+++ Text extract +++

On July 9, 2020, the Court entered an Order that found Plaintiffs had waived their right to object to removal on “rule of unanimity” grounds, denied a motion to strike exhibits to the Service Plus Defendants’ Opposition to the Motion to Remand, and granted the Service Plus Defendants’ request for limited discovery regarding the citizenship of Plaintiffs and the Green Estate. (Doc. 13.) That limited discovery period has since closed. The parties then filed supplemental briefing on the Motion to Remand. (Docs. 15, 20, 21.) The matter is now ripe for review. For the reasons discussed below, the Court GRANTS Plaintiffs’ Motion to Remand for Lack of Subject Matter Jurisdiction (Doc. 7).
According to the Complaint (Doc. 4), Timothy B. Green (“Timothy”) drove a semi tractor-trailer off a roadway on February 17, 2019 and both Timothy and his passenger, Plaintiffs’ decedent Devenna A. Patterson (“Devenna”), suffered fatal injuries as a result. The Complaint alleges that, at the time of the accident, Timothy was acting within the course and scope of his agency and/or employment with the Service Plus Defendants and/or C.D.L. Training Service and Consulting, Inc. (“CDL”). He allegedly drove the semi tractor-trailer off the roadway and through a guardrail, then the vehicle went over the edge of a cliff and fell more than 100 feet into a frozen lake. Plaintiffs allege that Devenna suffered fatal injuries as a direct and proximate result of Timothy’s negligence.

+++ Listed entries +++

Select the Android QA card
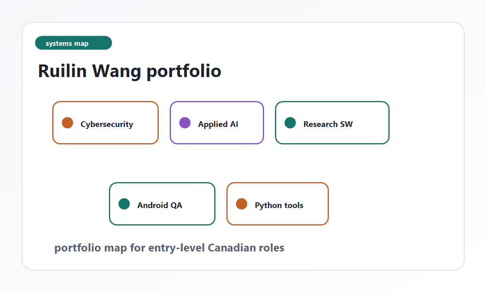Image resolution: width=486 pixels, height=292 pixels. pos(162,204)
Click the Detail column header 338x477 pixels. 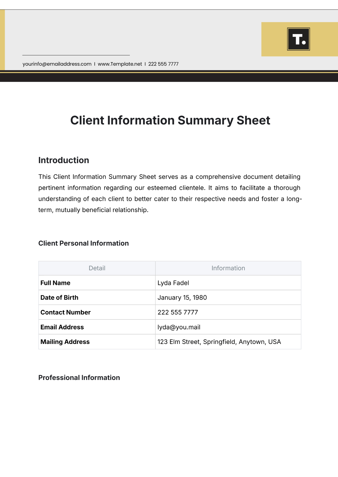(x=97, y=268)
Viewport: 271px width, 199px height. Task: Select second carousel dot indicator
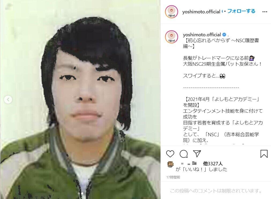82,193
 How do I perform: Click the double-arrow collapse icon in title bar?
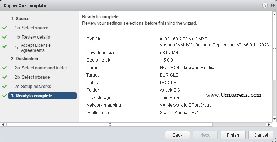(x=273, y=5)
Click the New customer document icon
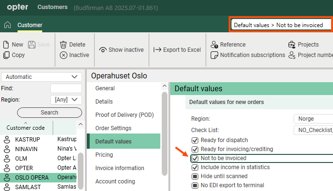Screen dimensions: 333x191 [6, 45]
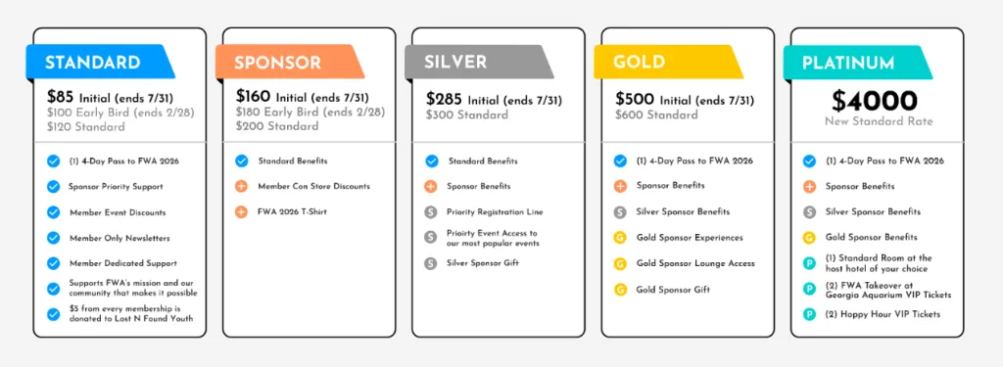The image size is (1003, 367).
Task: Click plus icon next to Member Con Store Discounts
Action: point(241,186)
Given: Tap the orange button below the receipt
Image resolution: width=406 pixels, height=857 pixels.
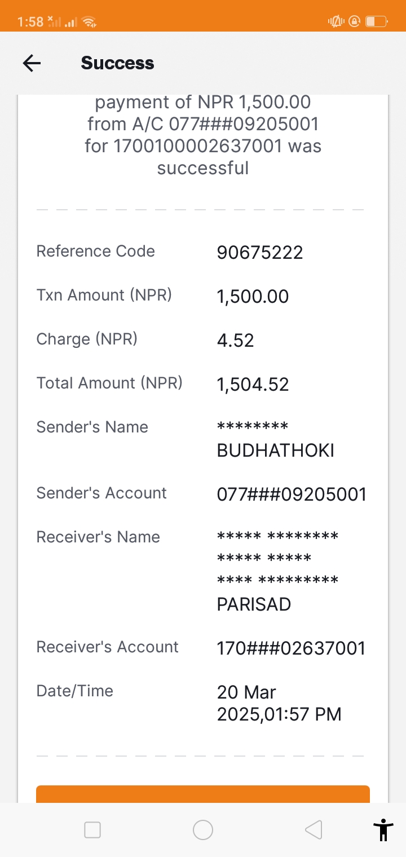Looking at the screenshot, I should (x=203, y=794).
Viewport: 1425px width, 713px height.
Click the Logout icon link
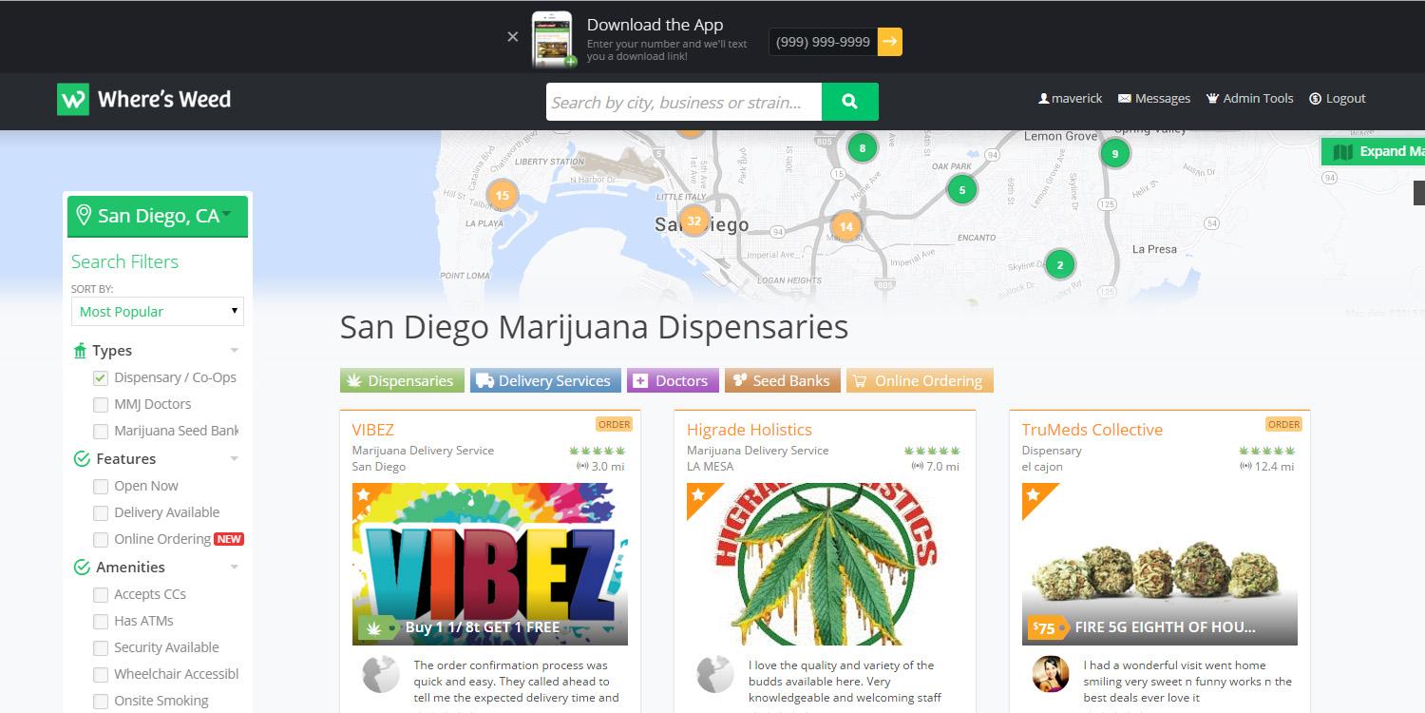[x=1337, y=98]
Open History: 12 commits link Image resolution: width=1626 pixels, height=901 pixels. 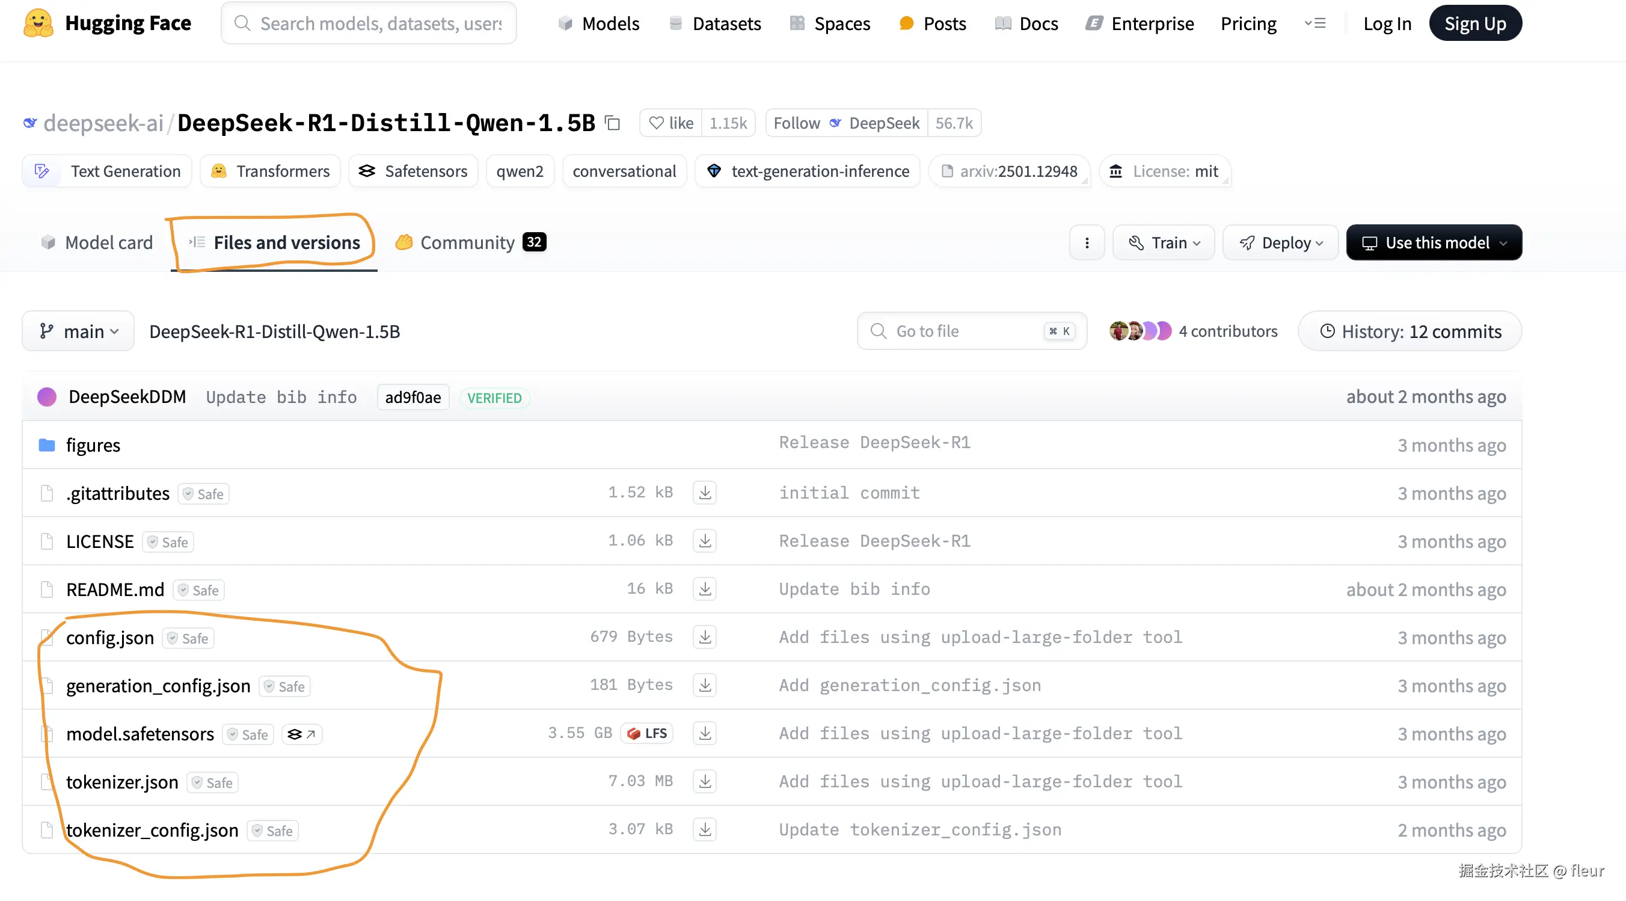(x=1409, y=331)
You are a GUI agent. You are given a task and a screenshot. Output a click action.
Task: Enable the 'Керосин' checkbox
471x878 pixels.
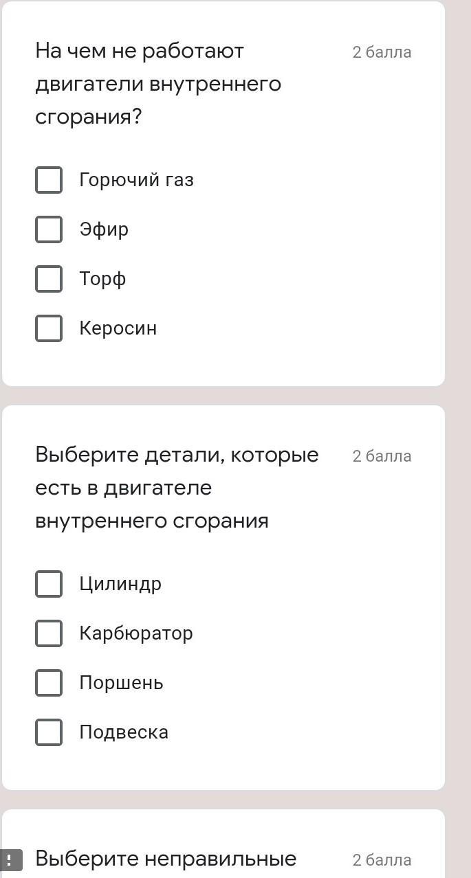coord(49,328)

+++

» Problem
Proceed with the court order on the motion to remand, writing on from the end of its account of the semi tractor-trailer accident. The records come from a separate source unrelated to the court order.

» Answer to this task
Shalanda is Devenna’s sister. According to the Complaint, she was appointed as the administrator of the Patterson Estate (i.e., Devenna’s estate) by the Probate Court of Greene County, Ohio. She alleges that she brings this action in her representative capacity as the estate’s administrator and on her own behalf as next of kin of the decedent, Devenna. The Complaint identifies an Ohio address for Shalanda, both in her representative and personal capacities. The Complaint also identifies an Ohio address for the Estate of Timothy B. Green (“Green Estate”) and alleges that the Green Estate “resides” in Ohio. (Doc. 4 at PAGEID # 95, 97.)
On November 13, 2019, Plaintiffs filed the Complaint in state court against the Service Plus Defendants, CDL, and the Green Estate. The Complaint includes claims—all brought on behalf of both the Patterson Estate and Shalanda in her individual capacity—for (1) wrongful death; (2) survivorship; (3) negligent entrustment; (4) negligent entrustment; (5) negligent hiring; (6) negligent training; (7) negligent entrustment; and (8) joint venture liability. The third, fourth, fifth, seventh, and eighth claims are not brought against CDL, while the sixth claim is not brought against the Service Plus Defendants.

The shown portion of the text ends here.